- [Extrait du texte]
"""

Ce
qui rend heureux, déclare
Daniel Cohen, professeur d’économie à l’École
Normale Supérieure, est la perspective de croissance, or,
poursuit ce docte professeur, nous devons penser aujourd’hui
ce que serait un monde sans croissance (Le Monde, 8
décembre 2009). Autrement dit, nous devons trouver une nouvelle
manière de vivre heureux sans le mythe du progrès…
Pier
Paolo Pasolini disait que les fils doivent toujours expier la faute
de leur pères : nos pères sont coupables d’avoir
cru au bonheur et au progrès et ils nous ont laissé
une terre en danger de mort !
Au
bonheur je voudrais opposer la joie et au temps de vivre l’instant
de vivre.
Comme
Pasolini, c’est parce que je suis révolutionnaire que
je ne suis pas progressiste…
Cette
affirmation passionnée, je me propose de l’étayer
en trois mouvements.
Le
premier s’appuie sur la théorie néo-darwinienne
de Stephen Jay Gould (La vie est belle, 1991, L’éventail
du vivant. Le mythe du progrès, 1997) :
«
Je voudrais amener mes auditeurs à se pénétrer
intimement de la signification de la révolution darwinienne
et les convaincre que la réalité naturelle est en vérité
composée de populations d’individus variables, autrement
dit à comprendre que les variations sont en elles-mêmes
irréductibles, "réelles" dans le sens où
elles sont les composantes concrètes de cette réalité
(…) Dans mon livre La vie est belle, j’affirme
l’imprédictibilité et la contingence de chaque
événement »
Un
deuxième mouvement s’appuie sur la théorie
du temps présent de Daniel N. Stern (le moment présent
en psychothérapie. Un monde dans un grain de sable, 2004)

"""

- [Données fournies]
"""

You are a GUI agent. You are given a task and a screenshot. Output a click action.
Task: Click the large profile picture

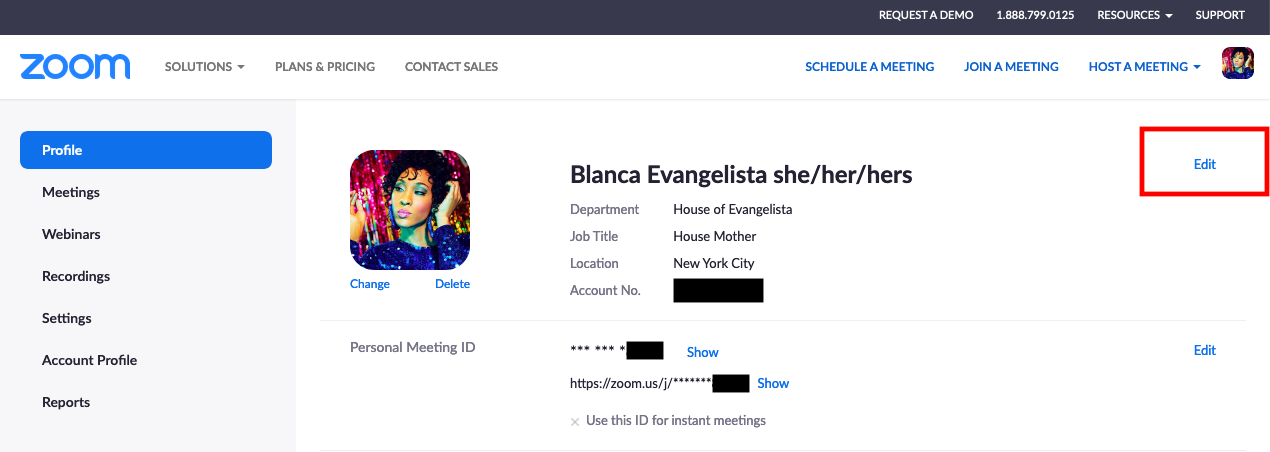pos(409,210)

"""

- [Consigne A]
D'après l'extrait sur le mythe du progrès, quel poste occupe Daniel Cohen ?
- [Consigne B]
Poursuivez l'extrait sur le mythe du progrès en prolongeant la suite de son dernier passage.
Les données forment un ensemble distinct de l'extrait sur le mythe du progrès.

- [Résultat A]
Il est professeur d'économie à l'École Normale Supérieure.

- [Résultat B]
qui associe pédiatrie, psychanalyse et neurophysiologie :
«
Comprendre quelque chose ne suffit pas pour provoquer le changement
(…) Il faut également qu’il y ait une vraie expérience,
un événement vécu subjectivement. Il faut vivre
un événement qui implique des sensations et des actions
se produisant en temps réel ,dans le monde "réel",
avec de "vrais" gens dans un moment présent »
Mon troisième mouvement s’appuie sur
la critique de la philosophie du progrès par Georg Henrik von
Wright (Le mythe du progrès, 1993), philosophe finlandais,
successeur de Ludwig Wittgenstein à la chaire de philosophie
de Cambridge.
Quels
types d’auditeurs sont susceptibles d’apprécier
mes pensées ? Je ne connais évidemment pas la réponse
mais je veux, en restant prudent, désigner trois groupes.
Le
premier relève d’une attitude qu’on a l’habitude
d’appeler "conservatisme de la valeur". Donc : les
êtres humains qui ont un goût prépondérant
pour le conservatisme, qui ne tombent pas facilement en extase devant
tout ce qui est moderne, qui ressentent de la gratitude et de la vénération
pour l’apport des mères, des pères et pour leur
mémoire.
L’autre
groupe, qui a joué précédemment un rôle
éminent dans la vie culturelle, mais apparaît aujourd’hui
en déclin, est ordinairement désigné comme "les
intellectuels de gauche".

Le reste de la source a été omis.